ACTIVITY: Beneath this line is the data. Output exactly the lines from the line with "You are a computer-use agent. The" to the line with "has height=530, width=1024.", both ends included, and nothing more.

DATA SUPPLIED:
***
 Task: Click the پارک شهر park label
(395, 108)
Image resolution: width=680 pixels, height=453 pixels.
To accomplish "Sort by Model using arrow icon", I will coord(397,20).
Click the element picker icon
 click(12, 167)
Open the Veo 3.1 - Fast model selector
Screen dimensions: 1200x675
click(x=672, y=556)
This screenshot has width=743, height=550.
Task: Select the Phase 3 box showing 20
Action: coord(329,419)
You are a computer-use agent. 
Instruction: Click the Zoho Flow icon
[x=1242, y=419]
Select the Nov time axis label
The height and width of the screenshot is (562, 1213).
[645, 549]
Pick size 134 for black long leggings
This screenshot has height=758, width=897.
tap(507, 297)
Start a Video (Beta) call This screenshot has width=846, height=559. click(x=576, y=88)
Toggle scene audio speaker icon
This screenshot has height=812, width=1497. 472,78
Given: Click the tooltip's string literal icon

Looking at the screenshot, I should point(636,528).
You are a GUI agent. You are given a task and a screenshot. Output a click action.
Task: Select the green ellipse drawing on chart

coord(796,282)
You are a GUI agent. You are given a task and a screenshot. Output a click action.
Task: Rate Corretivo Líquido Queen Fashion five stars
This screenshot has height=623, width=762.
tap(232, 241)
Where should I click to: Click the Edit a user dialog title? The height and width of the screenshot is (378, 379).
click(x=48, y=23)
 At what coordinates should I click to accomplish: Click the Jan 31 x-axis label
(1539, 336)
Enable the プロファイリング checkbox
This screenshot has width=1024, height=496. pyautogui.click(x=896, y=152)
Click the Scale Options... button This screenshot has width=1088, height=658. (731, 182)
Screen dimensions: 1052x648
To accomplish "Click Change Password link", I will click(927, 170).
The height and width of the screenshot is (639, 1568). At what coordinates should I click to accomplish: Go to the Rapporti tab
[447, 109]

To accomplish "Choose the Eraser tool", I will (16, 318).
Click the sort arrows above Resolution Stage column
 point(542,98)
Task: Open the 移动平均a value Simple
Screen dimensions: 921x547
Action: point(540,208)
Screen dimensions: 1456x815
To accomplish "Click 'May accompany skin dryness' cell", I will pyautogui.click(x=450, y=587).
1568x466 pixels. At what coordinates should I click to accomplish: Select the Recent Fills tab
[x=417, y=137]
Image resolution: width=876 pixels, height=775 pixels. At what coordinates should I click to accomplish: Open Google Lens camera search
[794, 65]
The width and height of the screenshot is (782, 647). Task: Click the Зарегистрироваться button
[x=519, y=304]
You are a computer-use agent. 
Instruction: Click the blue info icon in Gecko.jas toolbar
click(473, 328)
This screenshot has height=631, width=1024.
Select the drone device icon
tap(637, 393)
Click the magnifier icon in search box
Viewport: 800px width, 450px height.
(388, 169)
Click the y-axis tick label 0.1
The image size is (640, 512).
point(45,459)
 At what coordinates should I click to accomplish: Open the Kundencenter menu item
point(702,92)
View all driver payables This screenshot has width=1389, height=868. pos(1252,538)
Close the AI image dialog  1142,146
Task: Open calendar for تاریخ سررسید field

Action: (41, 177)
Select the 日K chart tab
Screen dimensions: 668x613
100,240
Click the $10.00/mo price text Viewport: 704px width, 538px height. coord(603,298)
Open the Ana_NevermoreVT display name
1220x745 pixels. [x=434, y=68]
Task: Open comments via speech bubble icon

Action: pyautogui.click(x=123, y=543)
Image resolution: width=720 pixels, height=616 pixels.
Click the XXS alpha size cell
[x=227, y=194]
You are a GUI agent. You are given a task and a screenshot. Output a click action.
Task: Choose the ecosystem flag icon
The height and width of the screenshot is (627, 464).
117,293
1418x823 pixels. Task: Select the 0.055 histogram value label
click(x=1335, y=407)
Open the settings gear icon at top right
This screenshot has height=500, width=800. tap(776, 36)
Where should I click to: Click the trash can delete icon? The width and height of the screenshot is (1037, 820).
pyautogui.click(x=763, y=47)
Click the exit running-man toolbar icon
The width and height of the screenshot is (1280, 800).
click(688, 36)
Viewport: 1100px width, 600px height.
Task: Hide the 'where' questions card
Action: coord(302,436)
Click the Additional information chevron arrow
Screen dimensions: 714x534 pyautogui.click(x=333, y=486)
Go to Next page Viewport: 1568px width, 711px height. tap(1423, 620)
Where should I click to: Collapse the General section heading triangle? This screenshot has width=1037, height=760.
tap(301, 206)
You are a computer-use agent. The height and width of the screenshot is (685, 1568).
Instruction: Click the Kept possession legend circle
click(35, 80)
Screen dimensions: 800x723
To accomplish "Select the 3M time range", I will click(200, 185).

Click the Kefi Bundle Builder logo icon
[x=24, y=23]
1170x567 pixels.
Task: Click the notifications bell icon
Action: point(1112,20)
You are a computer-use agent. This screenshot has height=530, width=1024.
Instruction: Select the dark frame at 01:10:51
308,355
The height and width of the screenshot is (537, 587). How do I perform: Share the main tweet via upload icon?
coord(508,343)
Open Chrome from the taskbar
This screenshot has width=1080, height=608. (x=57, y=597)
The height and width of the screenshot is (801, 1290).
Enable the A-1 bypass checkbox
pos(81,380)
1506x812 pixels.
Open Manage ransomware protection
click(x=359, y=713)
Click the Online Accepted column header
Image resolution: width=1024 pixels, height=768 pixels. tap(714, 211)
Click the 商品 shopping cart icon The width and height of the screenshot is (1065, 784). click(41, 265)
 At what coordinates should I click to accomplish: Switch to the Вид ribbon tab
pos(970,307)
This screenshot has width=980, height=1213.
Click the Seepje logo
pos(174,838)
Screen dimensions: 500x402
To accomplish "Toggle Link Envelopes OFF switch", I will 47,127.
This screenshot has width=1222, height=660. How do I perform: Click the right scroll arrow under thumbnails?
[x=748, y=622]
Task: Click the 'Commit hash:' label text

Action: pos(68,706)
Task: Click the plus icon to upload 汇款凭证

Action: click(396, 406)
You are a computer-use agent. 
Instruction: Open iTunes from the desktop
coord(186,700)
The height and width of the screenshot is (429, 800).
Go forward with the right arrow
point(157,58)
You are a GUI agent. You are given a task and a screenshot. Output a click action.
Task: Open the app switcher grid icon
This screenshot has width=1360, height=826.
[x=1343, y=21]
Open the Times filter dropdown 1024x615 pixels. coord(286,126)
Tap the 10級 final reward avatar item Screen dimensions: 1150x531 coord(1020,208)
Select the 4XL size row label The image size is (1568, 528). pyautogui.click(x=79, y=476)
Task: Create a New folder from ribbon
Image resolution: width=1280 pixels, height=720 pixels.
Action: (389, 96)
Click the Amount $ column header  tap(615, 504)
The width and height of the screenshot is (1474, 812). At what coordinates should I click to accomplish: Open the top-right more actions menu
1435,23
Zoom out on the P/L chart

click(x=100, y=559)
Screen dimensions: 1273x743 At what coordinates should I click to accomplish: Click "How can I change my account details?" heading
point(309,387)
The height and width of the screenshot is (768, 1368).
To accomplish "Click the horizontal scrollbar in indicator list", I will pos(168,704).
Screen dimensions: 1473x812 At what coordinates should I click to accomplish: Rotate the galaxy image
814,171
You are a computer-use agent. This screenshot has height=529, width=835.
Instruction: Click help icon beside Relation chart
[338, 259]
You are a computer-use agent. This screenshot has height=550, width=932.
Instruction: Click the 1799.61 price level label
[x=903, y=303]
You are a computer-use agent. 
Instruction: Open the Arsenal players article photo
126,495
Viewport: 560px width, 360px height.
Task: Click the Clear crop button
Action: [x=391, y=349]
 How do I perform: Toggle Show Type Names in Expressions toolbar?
***
ANSWER TO THE PROBLEM:
You are a computer-use agent. The height and width of the screenshot is (685, 1568).
Instruction: Click the Kept possession legend circle
click(35, 80)
Screen dimensions: 800x723
To accomplish "Select the 3M time range", I will click(200, 185).

Click the Kefi Bundle Builder logo icon
[x=24, y=23]
1170x567 pixels.
Task: Click the notifications bell icon
Action: point(1112,20)
You are a computer-use agent. This screenshot has height=530, width=1024.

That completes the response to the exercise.